The name Walther might inspire images of James Bond’s favorite pistol, but today we are going a bit more modern. We are looking at the gun a James Bond in 2022 might carry, the Walther CCP.
Walther CCP Specs
- Overall Length 6.41 inches
- Barrel Length 3.54 inches
- Width 1.18 inch
- Weight 20 ounces
- Capacity 8+1
- Caliber 9mm
Why the CCP?
The CCP in Walther CCP stands for Concealed Carry Pistol, and Walther aimed to take on the part of the market that is decidedly underserved. Walther designed a pistol for those with weaker hands and reduced strength. You might point to the S&W EZ series as competition, but Walther released the first variant of this gun in 2014.
Those with arthritis, weak hands, and similar ailments often have to utilize rimfire calibers or guns in weaker calibers like 32 ACP or 25 ACP. Walther wanted to provide those shooters with a 9mm firearm that was easy to handle for these shooters. To do so, they rejected blowback and short recoil designs and went with a gas-delayed blowback system.
A small port in the barrel directs gas from a fired round to slow down and delay the slide opening. This makes the weapon reliable and effective while also reducing recoil and making the CCP a real kitten to handle. Not only is recoil reduced, but the hand strength required to manipulate the slide is greatly reduced.

* Data supplied

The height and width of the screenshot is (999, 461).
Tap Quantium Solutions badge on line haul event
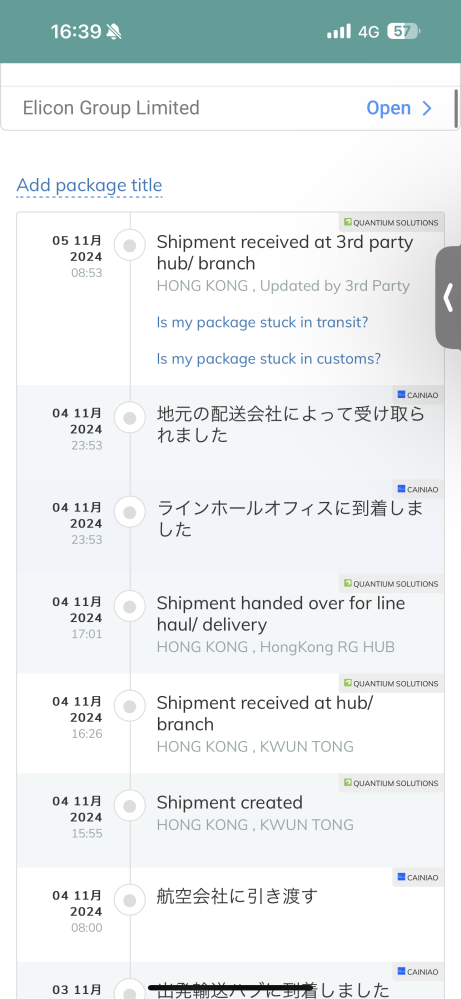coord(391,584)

...

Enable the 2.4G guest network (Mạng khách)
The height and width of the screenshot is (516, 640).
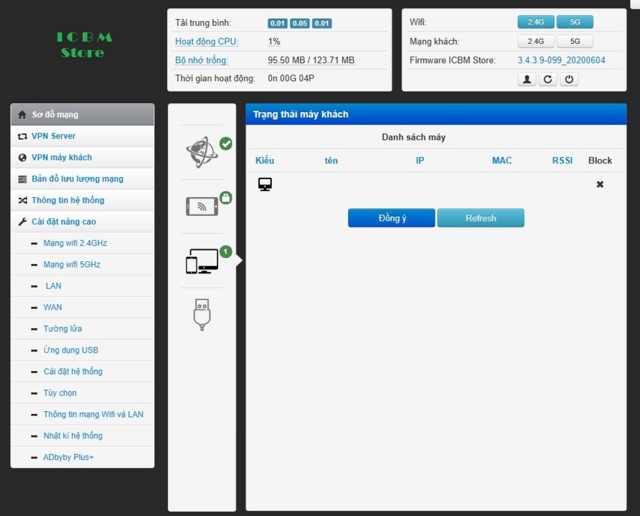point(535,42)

* Written instruction 1
Condense the paragraph of the Walther CCP article that begins "Those with arthritis" into a short bulleted list that keeps its main facts.
* Written instruction 2
According to the Walther CCP article, what does "CCP" stand for?
* Written instruction 3
Retype the passage of the Walther CCP article from "The CCP in Walther" up to and including "gas-delayed blowback system.".
The records aren't needed for this work.

* Right answer 1
- Shooters with arthritis, weak hands, or similar ailments often must use rimfire or weaker calibers such as 32 ACP or 25 ACP.
- Walther wanted to give these shooters a 9mm firearm that was easy for them to handle.
- To achieve this, Walther rejected blowback and short recoil designs in favor of a gas-delayed blowback system.

* Right answer 2
Concealed Carry Pistol.

* Right answer 3
The CCP in Walther CCP stands for Concealed Carry Pistol, and Walther aimed to take on the part of the market that is decidedly underserved. Walther designed a pistol for those with weaker hands and reduced strength. You might point to the S&W EZ series as competition, but Walther released the first variant of this gun in 2014.
Those with arthritis, weak hands, and similar ailments often have to utilize rimfire calibers or guns in weaker calibers like 32 ACP or 25 ACP. Walther wanted to provide those shooters with a 9mm firearm that was easy to handle for these shooters. To do so, they rejected blowback and short recoil designs and went with a gas-delayed blowback system.